--- TEXT EXTRACT ---
☆ ☆ ☆ ☆ ☆ ☆ ☆

I get asked a lot for my opinion regarding Yahoo!'s fall from grace. I believe the seeds of its failure were sown from the beginning, and I've come up with the following analogy to make it as intuitive as possible. It all starts at the very formation of the company.

The Importance of Clear Vision

First, look at Google. When the founders Sergey Brin and Larry Page first started collaborating, the Internet had been around for a while and they were insightful enough to realize that the data on the Web was growing exponentially. They reasoned that the company who made it possible to sift through all this data and find the most useful content, when needed, would create immense value.

So, they designed the Google platform from Day 1 to optimize around their core goal: "to organize the world's information and make it universally accessible and useful." This gave them a maniacal focus that enabled them to target talent, refine strategy, and prioritize resources. To this day, while there are many other businesses that Google has become involved in (from alternative energy to self-driving cars), everything revolves around first making sure that the central mission is protected and enhanced, and then leveraging the core platform to do ever more innovative things.

In this way, you can think of Google as the Borg of the Internet, following their mission of technical perfection with a methodical, measured dedication; unwavering in its focus.

Now, look at Yahoo!. Yahoo! is the Internet's Jedd Clampett.

If you don't know the story, the founders Jerry Yang and David Filo shared a trailer while graduate students at Stanford in the early 1990s. (It was literally a trailer. Stanford's graduate campus housing has improved much since then.) The graphical pages of the World Wide Web were just emerging, and as interested computer science students, David and Jerry spent a lot of time exploring them. As the number of Web sites multiplied, they created a simple directory – really nothing more than a page of bookmarked links – to help them keep track of the growing number.

☆ ☆ ☆ ☆ ☆ ☆ ☆

--- EXCERPTED RECORDS ---
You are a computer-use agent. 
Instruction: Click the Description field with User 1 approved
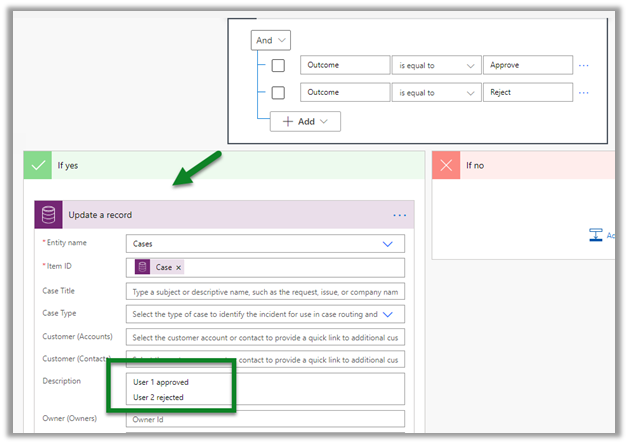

☆ ☆ ☆ ☆ ☆ ☆ ☆

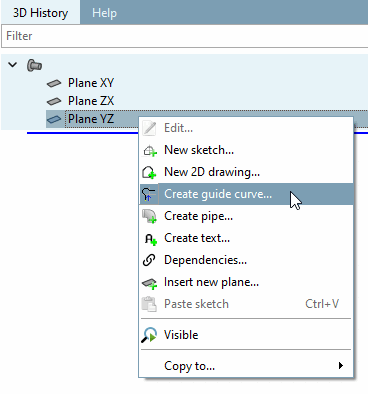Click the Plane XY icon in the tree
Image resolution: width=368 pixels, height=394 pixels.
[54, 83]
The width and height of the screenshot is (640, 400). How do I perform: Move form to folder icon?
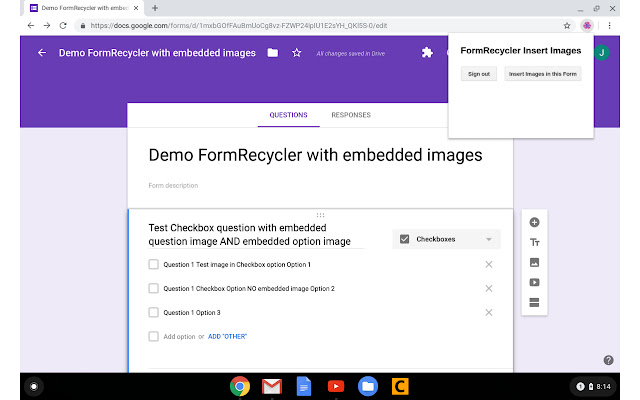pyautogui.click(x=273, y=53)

☆ ☆ ☆ ☆ ☆ ☆ ☆

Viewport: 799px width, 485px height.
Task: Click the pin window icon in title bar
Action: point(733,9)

☆ ☆ ☆ ☆ ☆ ☆ ☆

--- REQUESTS ---
1 - In the piece on Yahoo!'s fall from grace, what kind of housing did Jerry Yang and David Filo share as Stanford graduate students?
2 - Extend the piece on Yahoo!'s fall from grace, starting right after its last sentence.

--- EXERCISE ANSWERS ---
1 - A trailer.

2 -
This was the Internet's equivalent of Jedd Clampett missing a varmint with his shotgun, only to find "a-bubblin' crude" spilling out of the earth.

As simple as this directory was, nothing like it existed yet. So word got out, and people started flocking to it in ever-greater numbers. Pretty soon, the founders realized they had a phenomenon happening before their eyes, and they were savvy enough to enlist some seasoned help in structuring a business around it and monetizing it through advertising.

Well, the rest is history. Yahoo! experienced mind-boggling, stratospheric growth over the next several years. For a period of time for most people,Yahoo! WAS the Internet. For everyone else, it was the Internet's front door: occupying the best real estate within the new virtual universe of the World Wide Web.

But the key element to note here is that there was no fundamental vision or guiding mission that preceded Yahoo!'s creation. The company simply sprang into existence; a "happening" created by an unforeseen, rapid and gargantuan transmogrification of the world's analog audience base into digital 'users'.

And it's because of this lack of central identity that Yahoo! has floundered. What is Yahoo!? is a question that has plagued its executives since before I walked in the door in 2001. You would not believe the amount of manpower, brain cycles, and advertising agency dollars that have been thrown at answering this – and yet no enduring answer has emerged.

The Cost of Willful Blindness

Without knowing what its "core" is, Yahoo! hasn't known where to put its focus. It has tried to do everything, and as a result, its diluted efforts allowed pure-play competitors to claim the dominant position in each of the important verticals that it wanted to win. Google became the dominant player in search (helped along in its early days, ironically, by Yahoo!'s patronage). Ebay won auctions. Amazon won online retail. Facebook dominates social media. YouTube cornered the online video space. The list goes on...

As the early 800-lb gorilla, Yahoo! could easily have claimed any or all of these industries. But it didn't. And I know why: Unrealistic expectations.

I personally was involved in several of the never-ending attempts to resolve this need to define Yahoo!. Each one ended up devolving into inaction – or worse, producing some declarative statement of vague pablum that only made folks even more confused. (Examples: Yahoo! is a "life engine," Yahoo! is "the premier digital media company," Yahoo is "you.")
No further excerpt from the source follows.